Irgendwo zwischen Alternative und Progressive, gelingt Aëdon die perfekte Mischung aus Energie, Leichtigkeit und Melancholie. Damit gefallen die Songs jedem, der Gitarrenmusik nicht abgeneigt ist. Überraschende Akkordwechsel, dreistimmiger Gesang und abwechslungsreiche Songs holen aber auch eingefleischte Rockfans ab. Von Lampenfieber keine Spur, präsentierten Aëdon ihre Song´s frisch und unbekümmert, als ob sie nichts anderes machen.
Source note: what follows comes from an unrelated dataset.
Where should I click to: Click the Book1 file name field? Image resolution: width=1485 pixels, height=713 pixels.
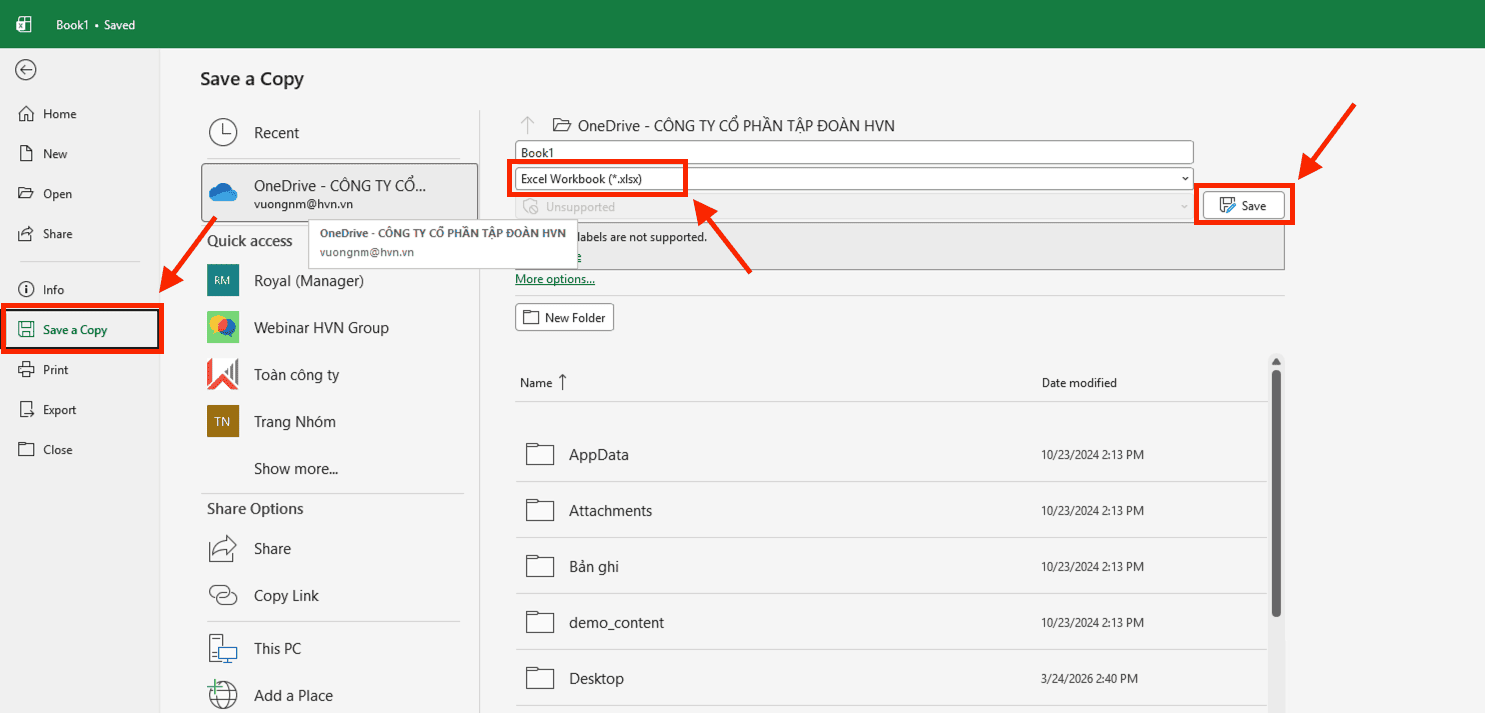pos(854,152)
Für viele eine Überraschung und ich meine, man wird von der talentierten Band noch einiges hören.
Setlist Aëdon
Dried Out Of Streams
Losing It
Ode To A Nightingale
Gentle Rain
Crayon Moon
Raise Your Voice
I Feel Red
Shattered
Change This World
The Least You Owe Me
Lineup Aëdon
Simon Gatzka (Leadgesang, Gitarre)
Maximilian Krüger (Gitarre, Backgroundgesang)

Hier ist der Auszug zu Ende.